We traveled through twenty-seven states (two over half the recognized states of the USA) in just under twenty-one days. Over 9,000 miles (which Google tells me is over 14,500 km) of road travelled under our four wheels and eight respective feet. We each saw states, cultures, identities we’d never seen (up close and in person) before. Confederate flags waving in fields and white crosses the size of buildings on the sides of highways; old men coming up maskless in bars wondering about my purse and my long hair; “Democrats for Trump” signs blocking views of farmland in northern California; winery owners in South Dakota trying to escape “people”…but there was something we expected we’d see, feared we’d see, that never materialized: any hatred towards us and our obviously not-from-there outward appearances. My brother-in-law, living in Idaho, feared for my life from Antifa as we said one of our next stops would be Portland. My friends in Portland essentially said they were the ones being labelled Antifa, and their biggest acts of “violence” were each showing up to be beaten and pepper-sprayed by the military police brought in by the federal government. And people, family or stranger, had a sense of fear of “the other side” because of their trusty news outlets shoving that fear into place, but all sides came together in a unified voice of compassion, want of understanding, and general thought that, “Regardless of your politics, there are good people everywhere.” That last quote came from the old man in the bar, who saw me and needed to talk…he was reaching out as much as our road trip was reaching out to his side. He had to see if I was really the monster that FOX News told him my kind was. He had to find out if the fear was really necessary. He was quickly clapping me on my shoulders, smiling and laughing, saying that quote and intimating that my long curly hair was actually very nice looking, and he really liked it even if it was very strange for him to see. That man, from Alabama, told my partner as he was leaving that he really hoped he didn’t offend with his jokes about my appearance and my purse, and I was able to catch him in the parking lot before he drove away to solidify our LOVE of each other. With that love, fear was removed, from us both.
That was living in the present moment in a way I’d not been able to sustain for a long time. That was the Art of Living, in pure motion. That embodied what the trip’s takeaway for me ultimately is: We all want love, we all want understanding, and we all want to live without fear together. How politics, news, and “the system” have manipulated these desires into their own gain – at our loss – makes more sense as I see how isolated, how very different the cultures of America are. It’s never felt like home, to me, in the sense of the feeling you spoke of in your last letter. I never have felt so secure to do what I feel, to express and experience in my own way, with New York City as a rare exception (and feeling so international compared to the rest of the country). These cultures of generations dying in the town they were born confuses me, so I never felt a part of them (not fully). And, yes, as a gender-fluid (yet male-presenting) individual, with my purse and my beard and my female life partner, I know the confines of the gender binary system do not account for far too many of us, and as a tall, white individual, I understand the need to remove the white patriarchy from all forms of leadership, from one degree to another, in order to start correcting the atrocities of this white patriarchy and start to allow for truly equal-opportunity societies to occur.

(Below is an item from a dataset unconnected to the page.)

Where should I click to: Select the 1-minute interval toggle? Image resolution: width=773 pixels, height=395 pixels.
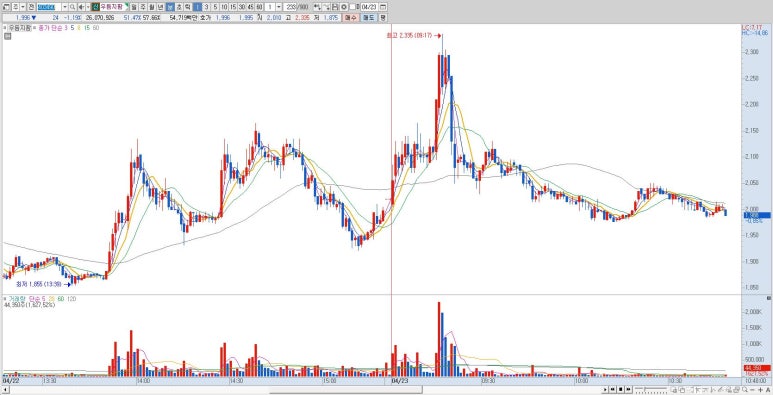(197, 7)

The poles close in the eastern United States in a couple of hours. I’ve not even been home twenty-four hours, but have voted (in person) and have a sense of calm I’ve not known in four years (or maybe much much longer). I’m not afraid of that old man in Alabaster, Alabama, or my brother-in-law who loves conspiracy theories and thinks a civil war is eminent, and I’m not afraid of the news or my government, even as I see the possibility of the collapse of democracy as I’ve known it within my country…I believe the power is with the people, and that love will overcome fear in a way that allows us to come together and not tear us apart. Had I written those words to my one-month-ago self I might have called myself naïve and childish…but maybe a little child-like wonder is good for us all, every now and then.
Be well, and keep looking in those drawers to see what answers come back to you! This is something I’ve done for the first time in a long time, and it’s exhausting, but it’s exhilarating as well! Till the next one!